Text:
A rain jacket is exactly what it sounds like — a waterproof outer layer that keeps rain off your body while you hike. But “waterproof” turns out to be a spectrum, not a binary, and a jacket that works fine on a two-hour day hike can leave you soaked and cold on a three-day ridge walk. This guide compares eight shells purpose-built for backpacking: we weigh them (literally, on a postal scale), stress-test the waterproofing numbers, and report on how long each one stays water-repellent on real trails before the outer fabric starts absorbing water — a process called wet-out, which doesn’t mean the jacket is leaking, but does make it feel heavy and cold. Whether you’re replacing a jacket that’s been through 200 miles or buying your first dedicated backpacking shell, by the end you’ll know exactly which jacket fits your conditions, your pack weight goals, and your budget.
What the Specs Actually Mean (and Where They Lie)
Before the comparison, a quick translation layer — because the numbers on gear tags are optimistic.
Hydrostatic head (measured in millimeters, e.g., 20,000mm) tells you how much water pressure a fabric can resist before it leaks. The test involves a column of water sitting on the fabric. Real rain doesn’t work that way, but the number is still useful for relative comparisons: 10,000mm handles sustained moderate rain; 20,000mm handles kneeling in a puddle while gale-force rain hammers you. Anything below 10,000mm is a wind-and-light-rain layer, not a storm shell. REI Co-op’s Expert Advice article How to Choose a Rain Jacket — searchable directly on rei.com under their Expert Advice section — is one of the clearest plain-language explanations of how these ratings translate to real conditions.
Breathability is rated in grams of moisture vapor transmitted per square meter per 24 hours (g/m²/24h). Higher is more breathable. Marketing claims 20,000g+; real-world aerobic output on a climb overwhelms almost everything below 40,000g. No jacket at this weight range breathes well under sustained effort — that’s physics, not a failure of the jacket.

Task instructions:
[a] Answer the following from the rain jacket guide:
(i) What term does the guide use for the outer fabric starting to absorb water?
(ii) Below what hydrostatic head rating does the guide call a jacket a wind-and-light-rain layer?
(iii) In what units is breathability rated?
[b] Extend the rain jacket guide beyond its final sentence, keeping its tone.

(Word and element location records)
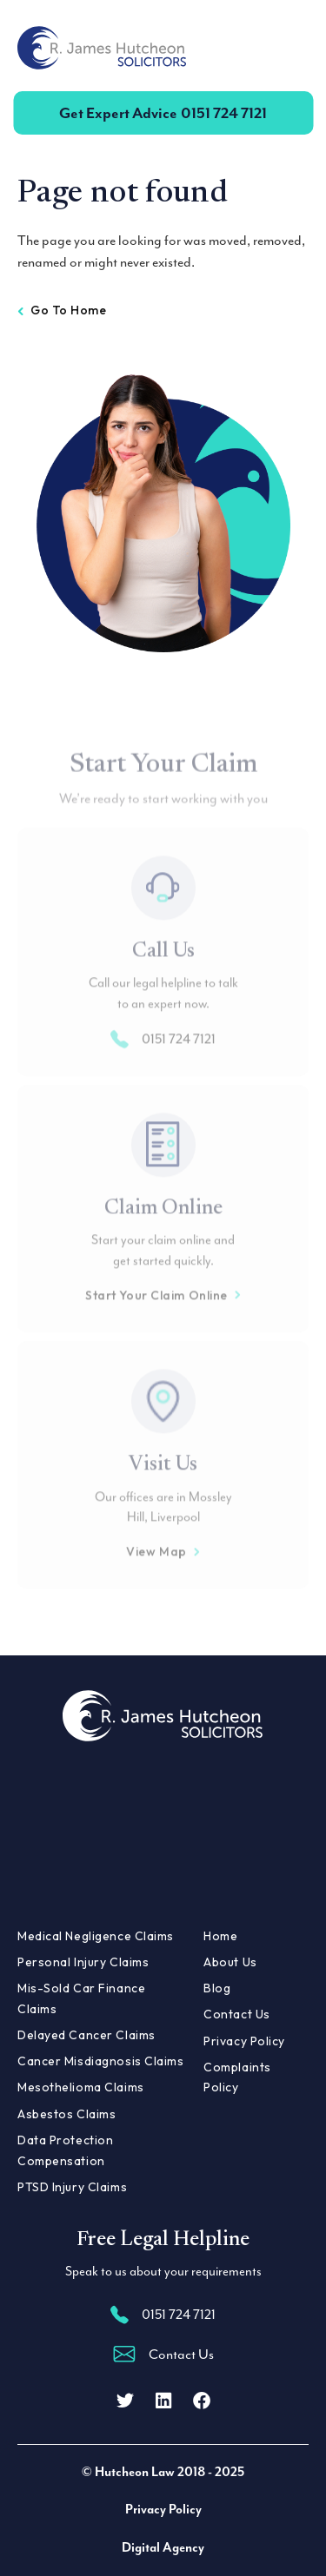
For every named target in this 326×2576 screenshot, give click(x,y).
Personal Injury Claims (83, 1962)
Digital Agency (163, 2548)
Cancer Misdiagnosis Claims (100, 2061)
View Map (162, 1572)
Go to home (62, 310)
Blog (216, 1988)
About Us (229, 1962)
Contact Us (236, 2014)
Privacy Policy (244, 2041)
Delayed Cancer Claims (86, 2035)
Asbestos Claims (66, 2114)
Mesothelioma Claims (80, 2087)
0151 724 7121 (163, 112)
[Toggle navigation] (288, 48)
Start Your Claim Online (163, 1316)
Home (220, 1936)
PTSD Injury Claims (72, 2187)
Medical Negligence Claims (95, 1936)
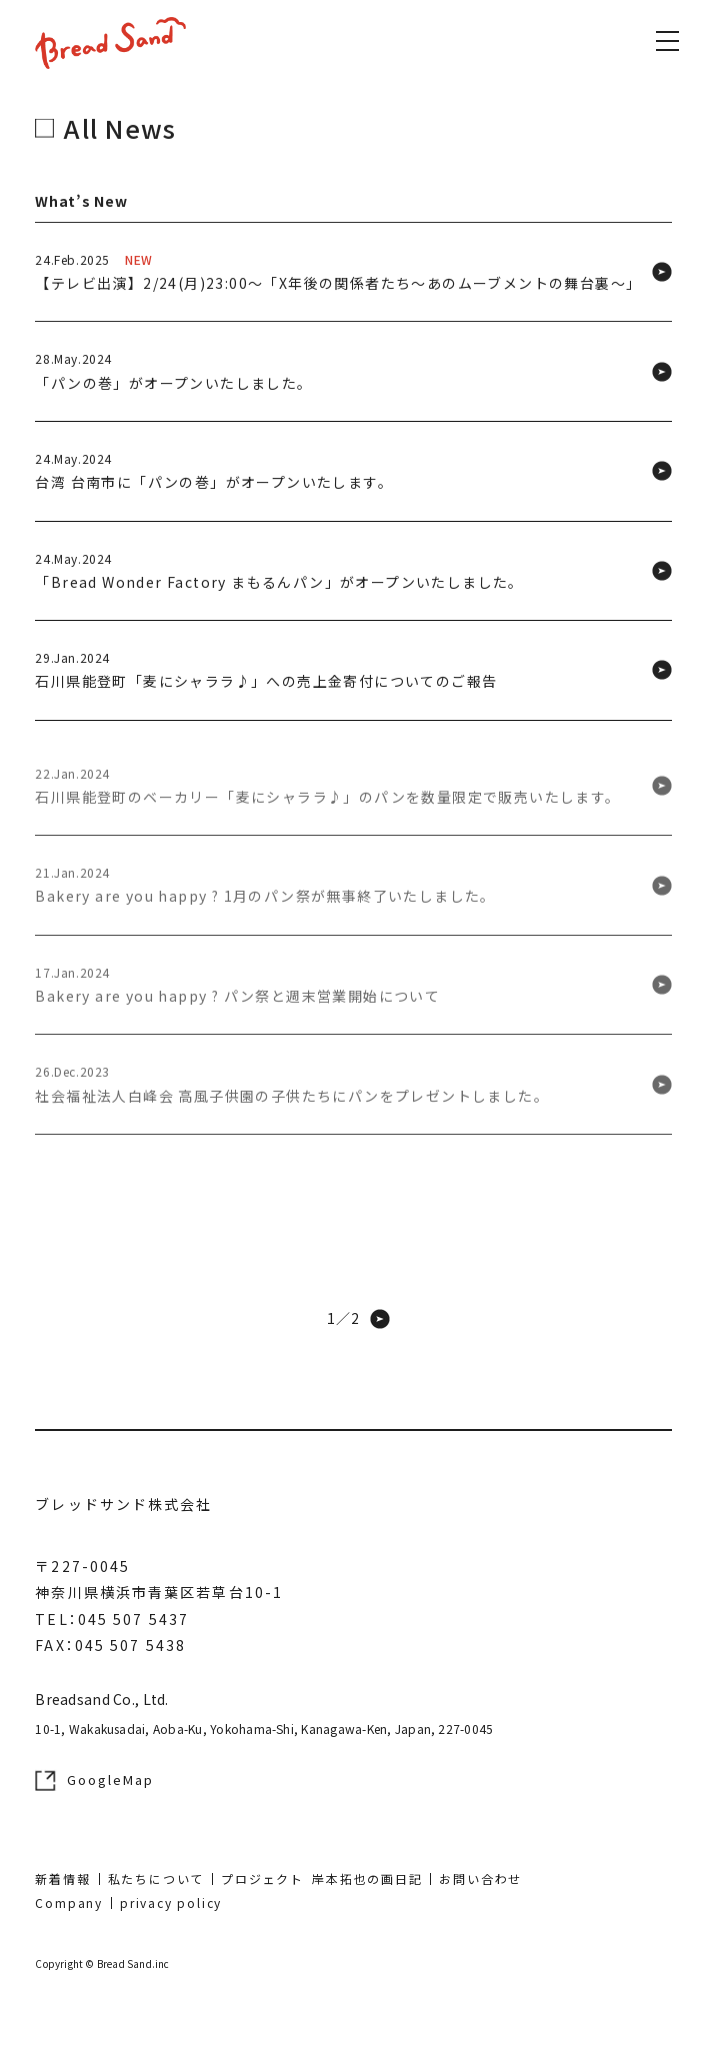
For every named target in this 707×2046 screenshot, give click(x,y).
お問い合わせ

Task answers:
[a]
(i) Wet-out.
(ii) 10,000mm.
(iii) Grams of moisture vapor transmitted per square meter per 24 hours (g/m²/24h).

[b]
DWR (Durable Water Repellency) is a chemical treatment on the face fabric that makes water bead and roll off. When it degrades — through washing, friction from shoulder straps, and UV exposure — the face fabric wets out: it absorbs water, gets heavy, and feels wet even though the membrane underneath is still doing its job. This is the single most common reason experienced backpackers complain their jacket “doesn’t work anymore.” Reapplying DWR (Nikwax TX.Direct, Grangers Performance Repel) restores it. Plan on treating your jacket every 30–50 trail days.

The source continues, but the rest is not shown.